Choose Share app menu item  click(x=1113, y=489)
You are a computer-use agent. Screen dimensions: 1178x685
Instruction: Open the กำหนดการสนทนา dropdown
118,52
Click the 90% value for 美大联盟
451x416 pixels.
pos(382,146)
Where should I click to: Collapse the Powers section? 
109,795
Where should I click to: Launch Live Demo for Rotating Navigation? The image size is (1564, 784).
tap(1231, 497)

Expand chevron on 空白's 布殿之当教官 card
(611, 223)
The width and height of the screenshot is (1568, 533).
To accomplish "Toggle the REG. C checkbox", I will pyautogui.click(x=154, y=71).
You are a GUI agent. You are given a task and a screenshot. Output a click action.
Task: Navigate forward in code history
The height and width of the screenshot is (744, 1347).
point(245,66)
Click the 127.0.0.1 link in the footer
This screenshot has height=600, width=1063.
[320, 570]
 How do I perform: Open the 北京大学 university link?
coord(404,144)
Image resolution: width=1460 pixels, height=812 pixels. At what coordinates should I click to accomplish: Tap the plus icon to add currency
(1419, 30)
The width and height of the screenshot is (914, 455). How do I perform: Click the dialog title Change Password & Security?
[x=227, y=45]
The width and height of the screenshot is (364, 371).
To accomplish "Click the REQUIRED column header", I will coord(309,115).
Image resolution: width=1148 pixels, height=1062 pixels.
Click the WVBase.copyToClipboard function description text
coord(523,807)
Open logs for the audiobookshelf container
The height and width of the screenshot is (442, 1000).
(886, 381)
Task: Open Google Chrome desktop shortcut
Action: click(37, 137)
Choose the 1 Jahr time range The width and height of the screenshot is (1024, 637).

### TASK TO CARRY OUT
Each record above has to be printed again, word for word.

### SOLVED EXERCISE
Choose Share app menu item  click(x=1113, y=489)
You are a computer-use agent. Screen dimensions: 1178x685
Instruction: Open the กำหนดการสนทนา dropdown
118,52
Click the 90% value for 美大联盟
451x416 pixels.
pos(382,146)
Where should I click to: Collapse the Powers section? 
109,795
Where should I click to: Launch Live Demo for Rotating Navigation? The image size is (1564, 784).
tap(1231, 497)

Expand chevron on 空白's 布殿之当教官 card
(611, 223)
The width and height of the screenshot is (1568, 533).
To accomplish "Toggle the REG. C checkbox", I will pyautogui.click(x=154, y=71).
You are a GUI agent. You are given a task and a screenshot. Output a click action.
Task: Navigate forward in code history
The height and width of the screenshot is (744, 1347).
point(245,66)
Click the 127.0.0.1 link in the footer
This screenshot has height=600, width=1063.
[320, 570]
 How do I perform: Open the 北京大学 university link?
coord(404,144)
Image resolution: width=1460 pixels, height=812 pixels. At what coordinates should I click to accomplish: Tap the plus icon to add currency
(1419, 30)
The width and height of the screenshot is (914, 455). How do I perform: Click the dialog title Change Password & Security?
[x=227, y=45]
The width and height of the screenshot is (364, 371).
To accomplish "Click the REQUIRED column header", I will coord(309,115).
Image resolution: width=1148 pixels, height=1062 pixels.
Click the WVBase.copyToClipboard function description text
coord(523,807)
Open logs for the audiobookshelf container
The height and width of the screenshot is (442, 1000).
(886, 381)
Task: Open Google Chrome desktop shortcut
Action: click(37, 137)
Choose the 1 Jahr time range The width and height of the screenshot is (1024, 637).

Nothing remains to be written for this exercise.